Antonija Mracovcic powers her way through a set of pull-ups during after-school strength and conditioning at Duchess Park Secondary.

Joey Joseph works on her upper body strength. 

Leader Erica McLean demonstrates proper lifting technique for students.

Antonija Mracovcic works out with a medicine ball.


Funding boosts after-school programming for high school girls

Antonija Mracovcic was glad she signed up.

For eight weeks, the Duchess Park student participated in after-school strength and conditioning sessions in her school’s weight room. The sessions were part of a School District No. 57 pilot program for girls at the secondary school level.

Thanks to provincial funding through the After School Sport and Arts Initiative, programming for girls in Grades 8 through 12 is happening at multiple schools in the district. The training sessions at Duchess wrapped up at the end of November but ASSAI opportunities are continuing in various forms. Some of the other options for students include self-defence classes, nutrition awareness/healthy relationships with food, hip-hop dance, Olympic weightlifting, cooking and art. Earlier in the school year, students even learned the finer points of how to apply makeup from There’s A Beauty Prince George.

For her part, the Grade 12 Mracovcic found physical and mental benefits connected to the strength and conditioning regimen at Duchess.

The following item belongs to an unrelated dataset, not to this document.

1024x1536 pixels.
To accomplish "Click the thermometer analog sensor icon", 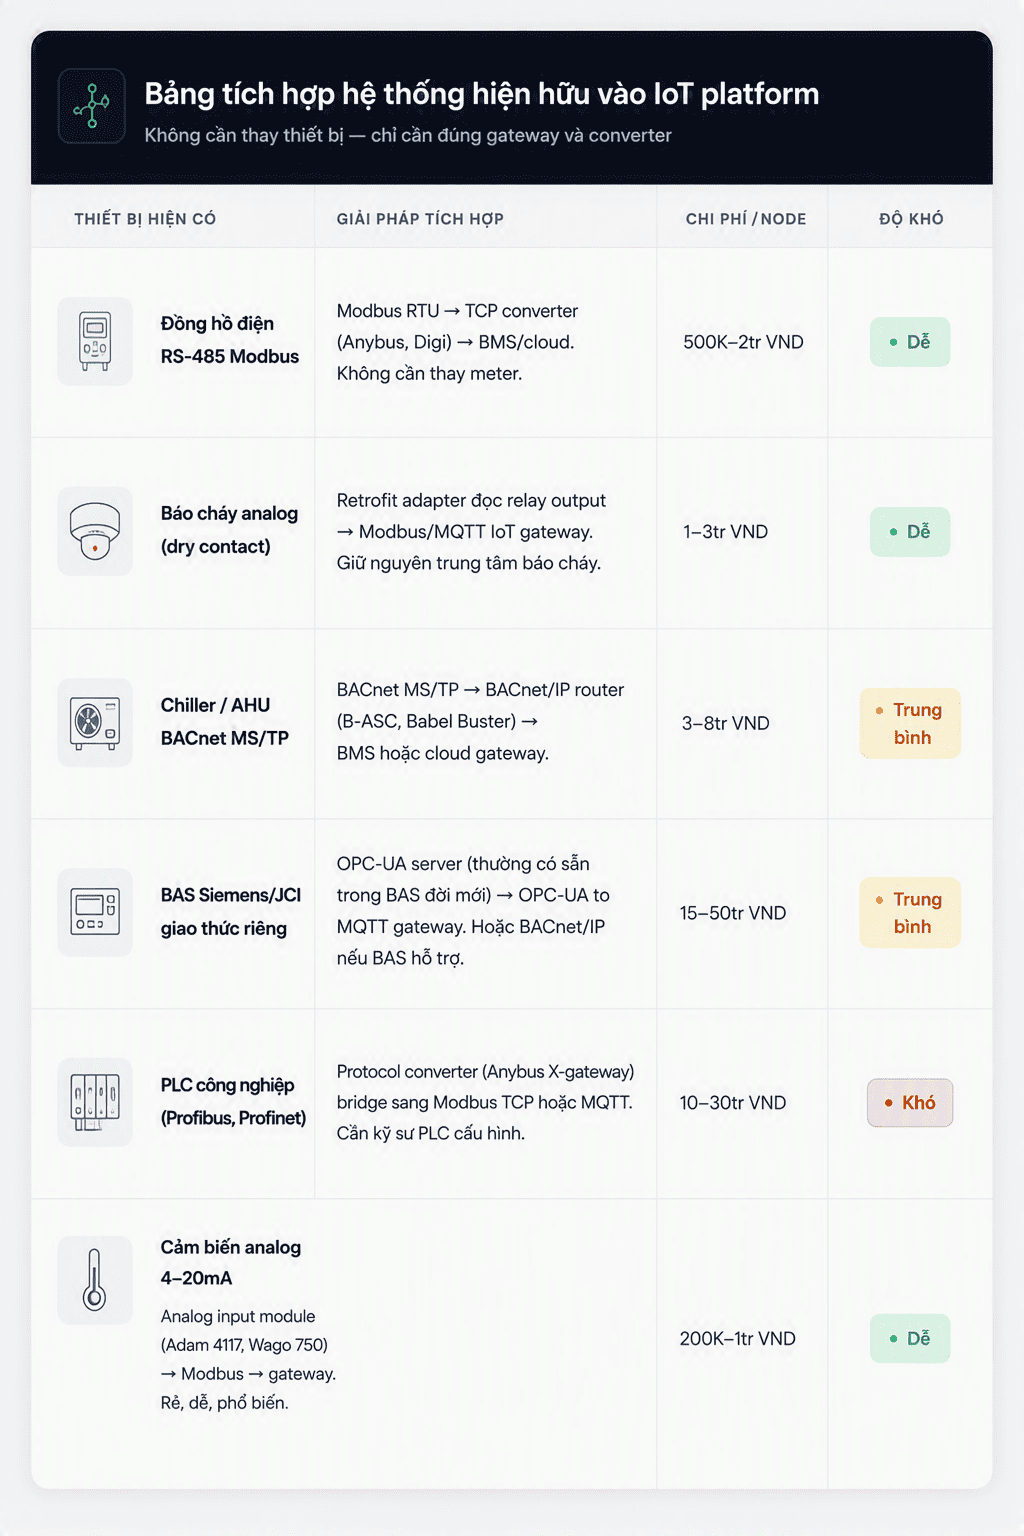I will (x=95, y=1280).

“It has helped me focus on my core (muscles) a lot and I’m realizing I’m a lot stronger than I thought with deadlifts and doing pull-ups,” she said. “It’s also nice to use to clear your mind, get in a different head space. Grade 12 is a little stressful.”

Mracovcic is a volleyball player but has been kept off the court because of a back injury she sustained while horseback riding. She said the after-school workouts also helped with the rehabilitation of her back.

Erica McLean, a community school coordinator in SD 57, led the Duchess Park strength and conditioning sessions, which attracted about 10 students for each of the eight get-togethers. McLean said the workouts, which she also ran at D.P. Todd Secondary School, were a perfect fit within the bigger ASSAI picture.

“It is our job, as the adults that work with students in their schools and develop these relationships with them, to help them develop and realize how strong and how capable they really are,” said McLean, who has been coordinating the ASSAI program in partnership with SD 57’s Tracey Fuller. “And I always mention to them that the workouts are not the final goal, the final product of this. The workout that we do in here is one way to build that inner strength, that positive self-talk or that resilience or whatever you want to call it.

“Maybe you’ve had a horrible day – you have a headache, you got into a fight with your friend – but you come in here and even though you hate your workout you keep chipping your way through it,” McLean added. “You keep going and you keep struggling through it – that builds a ton of resilience and I am a big fan of communicating that to them consistently. The resilience you develop here, it applies to everything else in your life.”

Assistance from community partners is playing a significant role in the scope and success of the ASSAI program so far. Shadow Martial Arts, Kaiten MMA and the Prince George Judo Club have been overseeing self-defence classes (which were high on the priority list of students), Branco Nutrition has been delivering information on healthy eating and relationships with food, Judy Russell has been instructing in hip-hop dance and CrossFit Prince George coaches will teach Olympic weightlifting starting in January.

McLean and Fuller started laying the groundwork for the district’s ASSAI programming in September. They knew support from the community would be a vital piece of the project and it proved abundant.

“We started listing activities and from there we drew names with personal relationships we already had or connections and then just started making phone calls and meeting with people,” McLean said. “And it was so easy because people really want to help. It’s been an exciting journey so far.”